*Texto de leitura:*
::::

Alma Preta Jornalismo entrevista o Negritude Outdoor
- Negritude Outdoor
- 24 de jun. de 2024
- 5 min de leitura
Esta é a íntegra de uma entrevista feita pelo portal Alma Preta Jornalismo com o Negritude Outdoor, respondida por Denilson Silva, criador do coletivo, e que serviu como base para a publicação de uma reportagem no portal no ano de 2021.
ALMA PRETA JORNALISMO - Como surgiu o Negritude Outdoor? Qual foi a inspiração de vcs e os principais motivos para criar o projeto?
DENILSON SILVA - O coletivo surge de um questionamento sobre a presença de pessoas pretas nos espaços dos esportes e atividades outdoor (ao ar livre), no Brasil, que é rara, e quando existe é pouco mostrada e incentivada.
No Brasil, embora mais da metade da população seja preta, no imaginário, e na prática, do universo outdoor somos silenciados e afastados, como em outras esferas da vida social. E temos que levar em conta também que estas são algumas das atividades esportivas e de lazer que mais crescem no Brasil e no mundo.
Queremos ver pretas e pretas se divertindo, criando, empreendendo, competindo nos esportes e atividades outdoor, e conscientes que esse espaço também é́ nosso, pois também temos o direito de ser parte da celebração da vida ao ar livre!

::::

*Trabalho solicitado:*
1. Reproduza o trecho da entrevista sobre o Negritude Outdoor que começa em "ALMA PRETA JORNALISMO - Como" e termina em "ao ar livre!", trocando "coletivo" por "grupo".
2. Converta em CSV de duas colunas, "instrução" e "resposta", somente os registros que começam na linha que contém "Select the Leviosa chair product image" e terminam na linha que contém "pos(556,1038)", com uma linha por registro e cada campo entre aspas, substituindo as quebras de linha por espaços.
O texto e os registros não guardam nenhuma relação entre si.

(Registros para localizar itens descritos)
::::

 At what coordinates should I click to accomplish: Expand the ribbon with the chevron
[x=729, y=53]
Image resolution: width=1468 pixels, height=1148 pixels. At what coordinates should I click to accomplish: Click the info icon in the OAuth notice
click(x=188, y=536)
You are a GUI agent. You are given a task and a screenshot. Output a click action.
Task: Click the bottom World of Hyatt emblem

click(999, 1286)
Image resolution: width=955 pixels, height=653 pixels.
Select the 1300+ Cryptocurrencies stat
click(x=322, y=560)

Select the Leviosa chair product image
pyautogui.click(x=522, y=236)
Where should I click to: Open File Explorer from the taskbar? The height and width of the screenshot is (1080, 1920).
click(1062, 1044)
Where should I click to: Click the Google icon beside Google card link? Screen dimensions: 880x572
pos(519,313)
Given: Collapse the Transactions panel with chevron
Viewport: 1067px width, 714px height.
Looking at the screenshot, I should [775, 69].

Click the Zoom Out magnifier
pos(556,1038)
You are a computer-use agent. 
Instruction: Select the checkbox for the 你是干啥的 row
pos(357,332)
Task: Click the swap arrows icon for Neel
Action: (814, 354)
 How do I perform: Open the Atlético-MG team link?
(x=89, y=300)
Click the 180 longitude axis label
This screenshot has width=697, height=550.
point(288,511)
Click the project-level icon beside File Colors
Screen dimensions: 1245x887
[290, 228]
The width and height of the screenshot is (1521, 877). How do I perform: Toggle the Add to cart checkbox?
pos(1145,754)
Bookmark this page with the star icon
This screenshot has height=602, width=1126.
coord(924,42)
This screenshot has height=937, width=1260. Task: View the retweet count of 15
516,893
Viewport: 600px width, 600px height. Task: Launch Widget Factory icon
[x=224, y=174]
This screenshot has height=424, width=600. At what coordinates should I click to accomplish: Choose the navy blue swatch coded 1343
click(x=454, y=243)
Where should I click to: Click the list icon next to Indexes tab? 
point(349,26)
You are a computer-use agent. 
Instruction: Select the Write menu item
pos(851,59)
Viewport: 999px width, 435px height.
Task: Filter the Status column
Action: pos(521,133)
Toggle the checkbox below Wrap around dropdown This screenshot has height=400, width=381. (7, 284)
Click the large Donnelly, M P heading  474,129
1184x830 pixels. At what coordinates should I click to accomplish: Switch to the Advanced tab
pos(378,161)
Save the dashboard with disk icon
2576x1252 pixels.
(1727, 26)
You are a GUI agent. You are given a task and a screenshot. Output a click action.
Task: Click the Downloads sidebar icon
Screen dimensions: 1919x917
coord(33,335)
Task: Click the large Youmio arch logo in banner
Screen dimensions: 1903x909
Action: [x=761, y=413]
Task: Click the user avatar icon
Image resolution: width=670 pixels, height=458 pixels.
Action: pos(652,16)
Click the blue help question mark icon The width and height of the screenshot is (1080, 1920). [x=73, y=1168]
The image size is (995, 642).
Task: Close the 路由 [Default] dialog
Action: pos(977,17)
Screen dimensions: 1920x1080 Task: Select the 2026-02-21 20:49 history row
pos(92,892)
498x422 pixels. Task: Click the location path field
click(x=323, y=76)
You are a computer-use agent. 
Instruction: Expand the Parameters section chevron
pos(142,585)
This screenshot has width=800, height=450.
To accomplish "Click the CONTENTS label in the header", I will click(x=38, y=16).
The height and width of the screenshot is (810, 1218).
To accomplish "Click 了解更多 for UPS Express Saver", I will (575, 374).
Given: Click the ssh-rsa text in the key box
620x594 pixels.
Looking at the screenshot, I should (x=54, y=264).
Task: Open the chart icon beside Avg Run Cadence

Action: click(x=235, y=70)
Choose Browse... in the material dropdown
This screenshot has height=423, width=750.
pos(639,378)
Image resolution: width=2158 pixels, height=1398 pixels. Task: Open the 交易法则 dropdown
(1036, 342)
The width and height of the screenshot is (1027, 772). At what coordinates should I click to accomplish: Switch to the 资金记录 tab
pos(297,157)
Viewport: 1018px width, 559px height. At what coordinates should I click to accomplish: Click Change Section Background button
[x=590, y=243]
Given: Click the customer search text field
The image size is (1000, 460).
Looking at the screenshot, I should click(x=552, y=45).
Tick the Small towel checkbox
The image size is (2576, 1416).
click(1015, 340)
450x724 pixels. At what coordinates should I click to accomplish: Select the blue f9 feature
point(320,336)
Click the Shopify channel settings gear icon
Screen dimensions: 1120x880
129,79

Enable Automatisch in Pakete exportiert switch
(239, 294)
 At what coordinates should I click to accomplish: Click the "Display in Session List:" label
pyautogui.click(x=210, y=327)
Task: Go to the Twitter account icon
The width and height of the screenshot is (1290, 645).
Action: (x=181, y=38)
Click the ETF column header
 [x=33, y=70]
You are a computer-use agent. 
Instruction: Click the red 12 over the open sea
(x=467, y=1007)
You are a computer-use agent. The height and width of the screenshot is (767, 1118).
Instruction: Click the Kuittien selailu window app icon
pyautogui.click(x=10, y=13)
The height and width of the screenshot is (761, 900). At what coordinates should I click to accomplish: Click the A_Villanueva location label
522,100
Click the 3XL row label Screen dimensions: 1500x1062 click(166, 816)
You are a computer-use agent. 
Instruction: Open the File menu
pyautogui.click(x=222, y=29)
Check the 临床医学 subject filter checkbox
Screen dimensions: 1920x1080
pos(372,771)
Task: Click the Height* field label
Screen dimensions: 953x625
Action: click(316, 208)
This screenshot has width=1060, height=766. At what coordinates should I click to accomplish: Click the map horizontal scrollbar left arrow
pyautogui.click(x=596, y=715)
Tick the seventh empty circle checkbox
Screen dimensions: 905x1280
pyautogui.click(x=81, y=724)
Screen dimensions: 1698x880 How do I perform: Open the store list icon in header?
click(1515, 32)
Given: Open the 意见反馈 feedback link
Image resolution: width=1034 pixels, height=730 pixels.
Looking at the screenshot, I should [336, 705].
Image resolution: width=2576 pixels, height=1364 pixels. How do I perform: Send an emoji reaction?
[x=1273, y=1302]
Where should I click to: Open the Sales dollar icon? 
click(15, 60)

::::

*Tarefas resolvidas:*
1.
ALMA PRETA JORNALISMO - Como surgiu o Negritude Outdoor? Qual foi a inspiração de vcs e os principais motivos para criar o projeto?
DENILSON SILVA - O grupo surge de um questionamento sobre a presença de pessoas pretas nos espaços dos esportes e atividades outdoor (ao ar livre), no Brasil, que é rara, e quando existe é pouco mostrada e incentivada.
No Brasil, embora mais da metade da população seja preta, no imaginário, e na prática, do universo outdoor somos silenciados e afastados, como em outras esferas da vida social. E temos que levar em conta também que estas são algumas das atividades esportivas e de lazer que mais crescem no Brasil e no mundo.
Queremos ver pretas e pretas se divertindo, criando, empreendendo, competindo nos esportes e atividades outdoor, e conscientes que esse espaço também é́ nosso, pois também temos o direito de ser parte da celebração da vida ao ar livre!

2.
instrução,resposta
"Select the Leviosa chair product image","pyautogui.click(x=522, y=236)"
"Where should I click to: Open File Explorer from the taskbar? The height and width of the screenshot is (1080, 1920).","click(1062, 1044)"
"Where should I click to: Click the Google icon beside Google card link? Screen dimensions: 880x572","pos(519,313)"
"Given: Collapse the Transactions panel with chevron Viewport: 1067px width, 714px height.","Looking at the screenshot, I should [775, 69]."
"Click the Zoom Out magnifier","pos(556,1038)"